Walking around the second and third floors of One Main plaza, home of video game developer Volition, there was a feeling of readiness. Instead of a frantic flurry of people finishing their tasks at the eleventh hour, the employees looked relaxed. Their work was basically finished. It’s Monday morning, and after more than four years of preparation, the release of the company's brand new game, Agents of Mayhem, is imminent.

For those unaware, Mayhem is a departure from Volition’s prior work in more ways than one. The game, set in a futuristic Seoul, Korea, is heavily inspired by the cartoons of the eighties and nineties the developers grew up on, and follows a team of elite agents on a quest to save the world from the evil organization L.E.G.I.O.N. It’s a fun, Saturday-morning premise that’s matched with an equally cheery aesthetic: lots of the game's story is told through 2D animations (capturing that G.I. Joe vibe), and the open world the player roams is filled with bright, bold colors.

This is a turn for the studio after the hyper-mature Saints Row series, which had the player taking control of a member of the “Third Street Saints” gang and wielding dildo bats (warning: photo linked is a semi-NSFW, dildo picture). Mayhem doesn’t shed Volition’s signature style — it merely focuses it. There’s still a lot going on that I would describe as “outside the box,” but it’s over-the-top in a less aggressive way. For example: instead of playing as a morally reprehensible construct, you take control of heroes like Fortune, a character described to me as a “high tech pirate.” Furthermore, much of what sets Mayhem apart from other open world games is that it gives the player the power to switch between these agents on the fly, while in most games (including Volition’s previous games) the player is stuck with a single character that they are able to control.

But the departure from the Saints Row series is significant for the team on many levels. The gaming industry today is dominated by developers that spend their time and resources investing in sequels and continuations of existing franchises, instead of taking a chance on new intellectual property. And while Volition could have chosen to follow up the highly successful Saints Row IV with yet another sequel, it instead chose to forge new ground with Mayhem, crafting a mostly stand alone adventure (with the right dose of easter eggs and references to past Volition projects for longtime fans).

But what struck me was Volition’s clear desire to make their product accessible to anyone. According to project design director Anoop Shekar (pictured here), Mayhem features a whooping ten difficulty options (for context, most games only feature around three). Shekar explained that the studio hopes that Mayhem will also serve as a jumping on point for people who are new to video games as a medium:

“We also wanted players who aren’t necessarily great with third person camera controls to be able to be successful. We want people to actually lower the difficulty, make the game easy so that they could see the story and enjoy these characters […] we spend tens of millions of dollars on these games, and we want as many people to play them as possible […] there’s a lot of competition for people's time, and if we’re making it harder for people to get into the game, we’re doing ourselves a disservice.”

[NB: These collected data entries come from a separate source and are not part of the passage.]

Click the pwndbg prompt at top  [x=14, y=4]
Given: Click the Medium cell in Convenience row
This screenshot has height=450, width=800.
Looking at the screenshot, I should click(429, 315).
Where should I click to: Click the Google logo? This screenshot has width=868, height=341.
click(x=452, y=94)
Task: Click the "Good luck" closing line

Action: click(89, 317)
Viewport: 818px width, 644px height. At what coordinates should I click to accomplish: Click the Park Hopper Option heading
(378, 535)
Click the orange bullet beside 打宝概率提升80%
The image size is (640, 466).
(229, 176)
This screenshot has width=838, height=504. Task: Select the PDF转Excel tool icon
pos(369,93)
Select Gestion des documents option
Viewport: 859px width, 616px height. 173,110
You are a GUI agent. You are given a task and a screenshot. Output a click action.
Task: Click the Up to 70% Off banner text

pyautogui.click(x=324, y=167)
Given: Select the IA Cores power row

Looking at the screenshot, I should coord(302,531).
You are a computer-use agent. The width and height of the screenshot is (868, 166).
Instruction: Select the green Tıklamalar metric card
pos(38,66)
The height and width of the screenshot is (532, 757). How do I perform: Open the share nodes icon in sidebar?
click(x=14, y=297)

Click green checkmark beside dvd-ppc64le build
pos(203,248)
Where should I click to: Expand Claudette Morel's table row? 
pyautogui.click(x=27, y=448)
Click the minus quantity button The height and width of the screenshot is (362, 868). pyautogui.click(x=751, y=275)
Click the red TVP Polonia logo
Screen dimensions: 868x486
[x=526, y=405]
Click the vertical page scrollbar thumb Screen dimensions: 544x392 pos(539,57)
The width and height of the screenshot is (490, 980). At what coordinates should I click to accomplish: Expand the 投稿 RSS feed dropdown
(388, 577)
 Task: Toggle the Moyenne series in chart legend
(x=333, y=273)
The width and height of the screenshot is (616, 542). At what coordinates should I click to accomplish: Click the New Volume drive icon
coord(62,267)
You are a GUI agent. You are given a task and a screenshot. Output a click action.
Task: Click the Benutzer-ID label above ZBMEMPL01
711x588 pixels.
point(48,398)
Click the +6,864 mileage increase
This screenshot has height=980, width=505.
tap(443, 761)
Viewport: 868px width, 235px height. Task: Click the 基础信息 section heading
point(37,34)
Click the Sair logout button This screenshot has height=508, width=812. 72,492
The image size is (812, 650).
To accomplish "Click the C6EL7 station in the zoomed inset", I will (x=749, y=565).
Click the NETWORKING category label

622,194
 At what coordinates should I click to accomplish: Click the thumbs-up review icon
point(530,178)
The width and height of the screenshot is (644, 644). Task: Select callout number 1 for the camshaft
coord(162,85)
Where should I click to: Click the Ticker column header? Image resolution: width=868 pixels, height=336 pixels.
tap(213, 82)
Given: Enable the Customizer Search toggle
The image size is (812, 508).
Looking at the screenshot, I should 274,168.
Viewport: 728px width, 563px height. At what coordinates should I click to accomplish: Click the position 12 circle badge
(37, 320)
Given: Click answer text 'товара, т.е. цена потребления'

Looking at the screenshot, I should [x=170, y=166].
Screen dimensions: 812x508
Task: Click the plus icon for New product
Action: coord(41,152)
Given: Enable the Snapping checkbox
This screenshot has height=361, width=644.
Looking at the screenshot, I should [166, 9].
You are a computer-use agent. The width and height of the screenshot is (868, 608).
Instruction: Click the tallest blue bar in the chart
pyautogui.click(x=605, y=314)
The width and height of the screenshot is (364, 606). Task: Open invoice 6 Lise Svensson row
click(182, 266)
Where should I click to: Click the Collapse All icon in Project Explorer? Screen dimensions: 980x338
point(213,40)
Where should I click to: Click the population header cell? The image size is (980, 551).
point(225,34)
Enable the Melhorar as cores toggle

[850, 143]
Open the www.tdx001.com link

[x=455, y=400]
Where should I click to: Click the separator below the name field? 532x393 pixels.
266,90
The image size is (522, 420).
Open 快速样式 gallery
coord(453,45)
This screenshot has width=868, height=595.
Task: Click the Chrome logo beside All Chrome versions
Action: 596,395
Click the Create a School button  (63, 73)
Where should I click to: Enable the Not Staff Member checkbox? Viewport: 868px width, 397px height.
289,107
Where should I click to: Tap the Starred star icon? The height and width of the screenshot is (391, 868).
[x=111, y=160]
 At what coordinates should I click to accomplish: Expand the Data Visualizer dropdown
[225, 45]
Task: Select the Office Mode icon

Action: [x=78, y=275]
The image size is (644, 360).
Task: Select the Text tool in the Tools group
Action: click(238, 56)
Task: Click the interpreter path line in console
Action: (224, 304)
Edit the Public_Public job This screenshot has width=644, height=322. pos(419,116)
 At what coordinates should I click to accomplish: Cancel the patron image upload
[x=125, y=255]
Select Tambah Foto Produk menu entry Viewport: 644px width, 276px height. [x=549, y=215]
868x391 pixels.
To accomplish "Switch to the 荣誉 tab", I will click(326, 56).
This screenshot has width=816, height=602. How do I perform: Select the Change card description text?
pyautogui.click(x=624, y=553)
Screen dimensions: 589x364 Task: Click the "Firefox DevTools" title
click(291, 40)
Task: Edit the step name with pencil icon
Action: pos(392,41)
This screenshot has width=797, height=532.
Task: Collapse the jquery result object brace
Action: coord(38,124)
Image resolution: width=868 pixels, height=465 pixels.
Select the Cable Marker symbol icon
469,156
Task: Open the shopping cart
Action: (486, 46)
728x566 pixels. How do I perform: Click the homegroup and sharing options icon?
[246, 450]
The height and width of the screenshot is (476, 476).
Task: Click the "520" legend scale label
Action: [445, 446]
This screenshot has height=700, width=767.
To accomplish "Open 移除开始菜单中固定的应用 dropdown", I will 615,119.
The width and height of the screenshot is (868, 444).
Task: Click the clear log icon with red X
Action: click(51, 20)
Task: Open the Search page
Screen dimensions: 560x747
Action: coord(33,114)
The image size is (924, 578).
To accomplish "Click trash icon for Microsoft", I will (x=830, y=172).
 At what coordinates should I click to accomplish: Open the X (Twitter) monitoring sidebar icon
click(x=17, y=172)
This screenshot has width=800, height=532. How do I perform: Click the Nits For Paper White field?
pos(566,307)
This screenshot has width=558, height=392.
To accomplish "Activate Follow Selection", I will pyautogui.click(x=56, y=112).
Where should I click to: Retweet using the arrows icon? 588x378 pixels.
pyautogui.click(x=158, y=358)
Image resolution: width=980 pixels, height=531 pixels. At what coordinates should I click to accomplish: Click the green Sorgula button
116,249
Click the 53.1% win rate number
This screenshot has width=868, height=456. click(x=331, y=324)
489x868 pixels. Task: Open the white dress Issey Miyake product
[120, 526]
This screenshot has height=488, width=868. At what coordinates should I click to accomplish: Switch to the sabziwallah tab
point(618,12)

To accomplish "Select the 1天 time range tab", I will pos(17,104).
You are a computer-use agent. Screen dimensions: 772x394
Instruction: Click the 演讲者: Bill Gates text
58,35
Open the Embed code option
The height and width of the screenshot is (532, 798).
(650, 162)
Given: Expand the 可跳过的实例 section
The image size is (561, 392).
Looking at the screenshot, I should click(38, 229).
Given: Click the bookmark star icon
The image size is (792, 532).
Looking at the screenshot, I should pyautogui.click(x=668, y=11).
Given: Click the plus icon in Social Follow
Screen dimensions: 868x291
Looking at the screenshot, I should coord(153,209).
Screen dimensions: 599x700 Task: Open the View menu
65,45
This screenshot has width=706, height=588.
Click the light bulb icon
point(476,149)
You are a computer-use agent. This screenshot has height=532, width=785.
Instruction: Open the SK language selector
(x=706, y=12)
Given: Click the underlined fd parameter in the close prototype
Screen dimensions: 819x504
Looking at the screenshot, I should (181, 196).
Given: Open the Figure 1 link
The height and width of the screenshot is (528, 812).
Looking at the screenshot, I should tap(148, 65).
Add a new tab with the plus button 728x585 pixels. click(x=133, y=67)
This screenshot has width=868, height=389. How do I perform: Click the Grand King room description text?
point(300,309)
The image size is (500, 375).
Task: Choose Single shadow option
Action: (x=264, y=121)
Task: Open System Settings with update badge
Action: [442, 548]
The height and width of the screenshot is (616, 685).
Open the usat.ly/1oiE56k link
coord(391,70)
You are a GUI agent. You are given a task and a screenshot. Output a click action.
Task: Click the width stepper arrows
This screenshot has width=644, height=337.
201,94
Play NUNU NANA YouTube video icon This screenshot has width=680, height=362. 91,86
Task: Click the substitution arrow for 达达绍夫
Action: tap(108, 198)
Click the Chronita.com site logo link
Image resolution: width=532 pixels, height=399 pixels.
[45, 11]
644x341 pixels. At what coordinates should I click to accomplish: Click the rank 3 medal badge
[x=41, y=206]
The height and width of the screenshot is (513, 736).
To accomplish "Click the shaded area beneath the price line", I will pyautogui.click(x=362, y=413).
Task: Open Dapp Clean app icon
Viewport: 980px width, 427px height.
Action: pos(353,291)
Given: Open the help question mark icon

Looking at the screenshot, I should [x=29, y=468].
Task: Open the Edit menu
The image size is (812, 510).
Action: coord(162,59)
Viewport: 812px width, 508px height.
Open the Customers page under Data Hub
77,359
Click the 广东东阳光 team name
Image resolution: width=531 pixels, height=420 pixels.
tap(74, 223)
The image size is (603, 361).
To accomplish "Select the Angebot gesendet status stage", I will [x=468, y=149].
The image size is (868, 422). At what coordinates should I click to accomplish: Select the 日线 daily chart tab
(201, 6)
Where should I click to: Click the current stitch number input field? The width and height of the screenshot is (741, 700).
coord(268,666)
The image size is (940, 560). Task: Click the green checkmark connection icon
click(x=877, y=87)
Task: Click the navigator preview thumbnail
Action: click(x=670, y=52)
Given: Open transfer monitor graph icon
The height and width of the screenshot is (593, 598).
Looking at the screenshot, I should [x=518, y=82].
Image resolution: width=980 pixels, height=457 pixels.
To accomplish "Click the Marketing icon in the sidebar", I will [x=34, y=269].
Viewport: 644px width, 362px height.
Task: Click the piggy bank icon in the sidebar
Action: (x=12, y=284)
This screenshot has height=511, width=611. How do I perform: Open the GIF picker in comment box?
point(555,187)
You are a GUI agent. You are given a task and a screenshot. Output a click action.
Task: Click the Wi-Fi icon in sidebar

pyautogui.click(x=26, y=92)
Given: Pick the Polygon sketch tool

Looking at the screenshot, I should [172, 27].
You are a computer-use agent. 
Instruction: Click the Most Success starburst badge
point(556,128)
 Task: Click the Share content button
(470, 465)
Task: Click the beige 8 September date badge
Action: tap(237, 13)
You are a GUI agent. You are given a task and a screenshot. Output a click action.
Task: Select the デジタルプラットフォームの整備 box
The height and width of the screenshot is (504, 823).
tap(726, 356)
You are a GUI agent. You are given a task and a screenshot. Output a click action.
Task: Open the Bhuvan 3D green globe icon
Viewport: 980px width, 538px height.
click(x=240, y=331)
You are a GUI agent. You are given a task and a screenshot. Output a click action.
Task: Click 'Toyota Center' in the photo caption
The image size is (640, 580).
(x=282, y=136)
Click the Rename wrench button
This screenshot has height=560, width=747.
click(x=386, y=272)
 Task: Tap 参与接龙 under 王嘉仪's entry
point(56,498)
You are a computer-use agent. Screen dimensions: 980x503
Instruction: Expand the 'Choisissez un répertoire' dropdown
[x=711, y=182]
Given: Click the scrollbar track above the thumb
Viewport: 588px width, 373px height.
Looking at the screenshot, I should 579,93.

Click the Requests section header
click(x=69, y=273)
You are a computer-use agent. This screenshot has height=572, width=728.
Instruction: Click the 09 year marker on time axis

One way Volition is working to reach out to new gamers is through a week of upcoming launch events, which will be happening all over town.

Playing Agents of Mayhem, it feels like Volition may have found a nice middle ground by making a game that appeals to both veterans and newcomers alike. And regardless of the execution, the studio's decision to craft a brand new IP as an homage to the cartoons of their childhood that’s built to appeal to everyone is as unique as it is admirable in the games industry. Champaign-Urbana is lucky to have such an awesome studio in it’s backyard.